◆ **Text passage**:
As you can notice SIGVerse Service and Julius Speech to text are separated. Recognition Service uses shared memory to send Speech to text information from Julius to SIGVerse Service then Send it to the controller.

↑

How to build grammars †

User has to use Language Model file which contains a large list of words and their probability of occurrence in a given sequence or grammar file which contains much smaller sets of predefined combinations of words. We use grammar in our service for doing command. Each word in grammar file has an associated list of phonemes (which correspond to the distinct sounds that makes a word). Acoustic model is associated to grammar it contain a statistical representation of each sound that makes each word. Each sound corresponds to a phoneme. Recognition grammar is separated into two files:

• the ".grammar" file which defines a set of rules governing the words the SRE is expected to recognize; rather than listing out each word in the .grammar file, a Julian grammar file uses "Word Categories" - which is the name for a list of words to be recognized (which are defined in a separate ".voca" file);

• the ".voca" file which defines the actual "Word Candidates" in each Word Category and their pronunciation information (Note: the phonemes that make up this pronunciation information must be the same as will be used to train your Acoustic Model).

◆ **Excerpted records**:
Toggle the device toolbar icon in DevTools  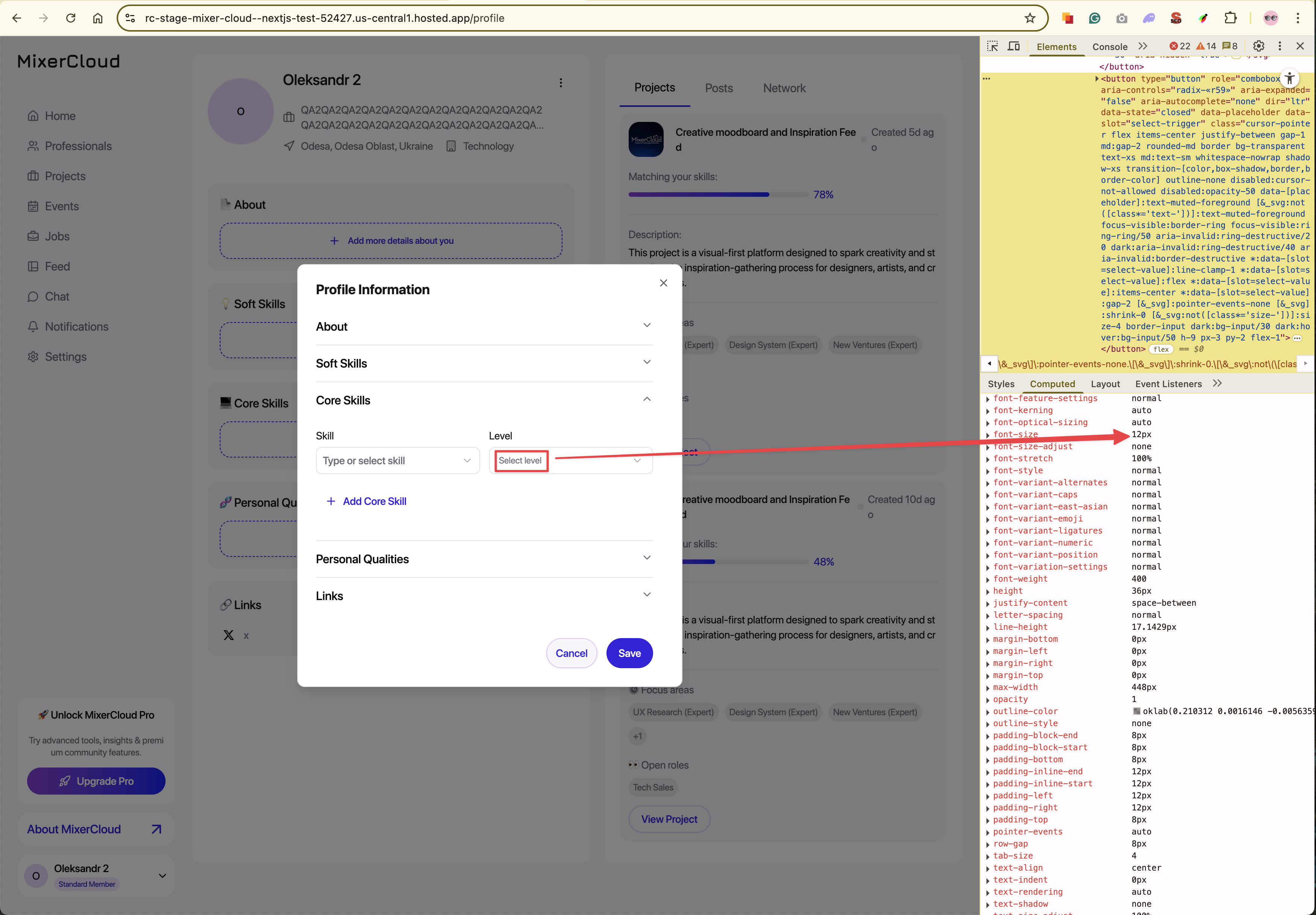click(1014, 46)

--

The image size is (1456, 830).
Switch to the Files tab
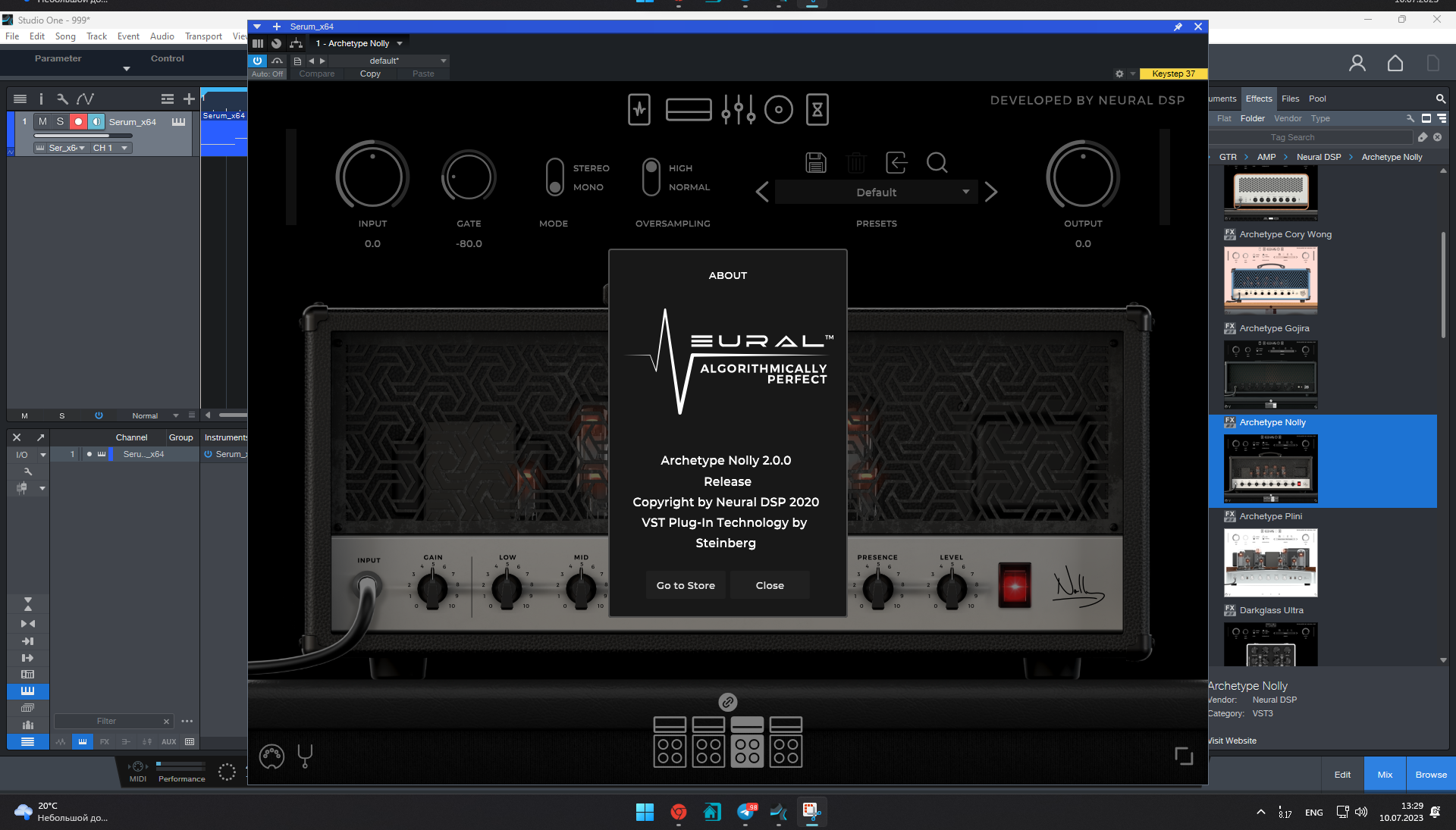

==

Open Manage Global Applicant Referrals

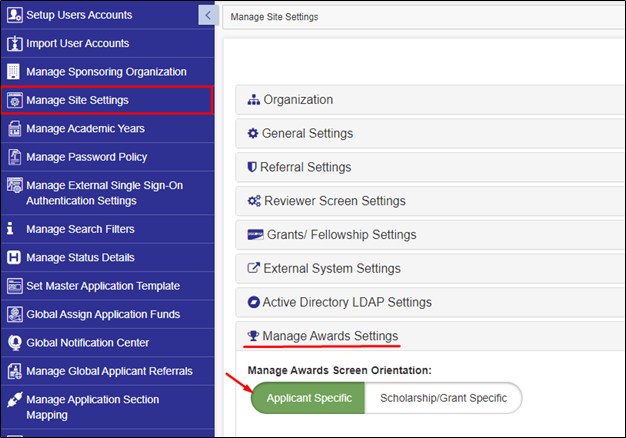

◆ **Goal**: Can you extract the part of the speech recognition text that starts with "As you can notice" and goes on through "to the controller."? Rely on the speech recognition text alone and leave the data aside.

◆ **Result**:
As you can notice SIGVerse Service and Julius Speech to text are separated. Recognition Service uses shared memory to send Speech to text information from Julius to SIGVerse Service then Send it to the controller.